The States Approval is granted because these states completed their systemic assessment, included the outcomes of this assessment in the STP, clearly outlined remediation strategies to rectify issues that the systemic assessment uncovered, such as legislative changes and changes to contracts, and is actively working on those remediation strategies. In their state transition plans, CMS is seeing states develop a tiered set of standards to comply with the HCBS regulations. CMS requires the states to abide by the minimal standards within the rule; however, states have the right to have more stringent standards that they believe will improve HCBS in the state. The more stringent standards may include requirements for more integration in the community for Medicaid beneficiaries. 

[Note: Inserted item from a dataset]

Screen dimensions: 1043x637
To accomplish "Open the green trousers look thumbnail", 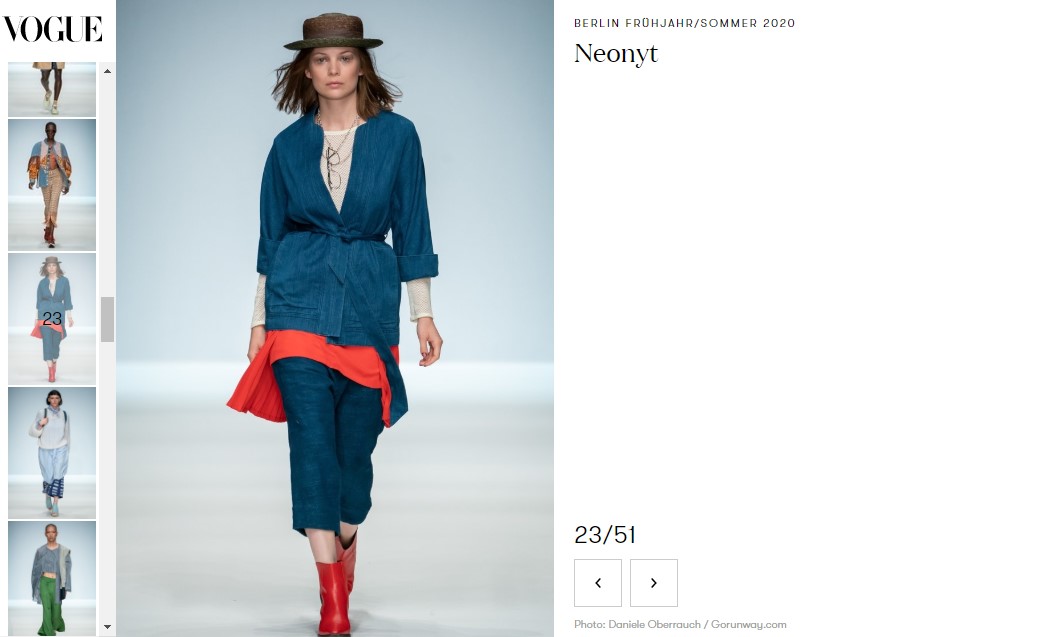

CMS has already stated that "reverse integration" or bringing the community into the Assisted Living, Adult Day Center is not enough. There has to be a process in place that the beneficiary has the ability to travel into the community for the services/events that they choose. CMS has introduced another challenge by saying that a Medicaid beneficiary's choice of an HCBS provider is not enough to have compliance with the HCBS rule. CMS has placed more emphasis on community integration than on consumer choice. The difficulty with the integration criteria in the rule, is that it is the most subjective criteria. 

It is important for LeadingAge members and State affiliates to work closely with their states in determining how to create a practical implementation of the HCBS rule, in order to avoid any unintentional negative consequences, such as a reduced choices of HCBS providers.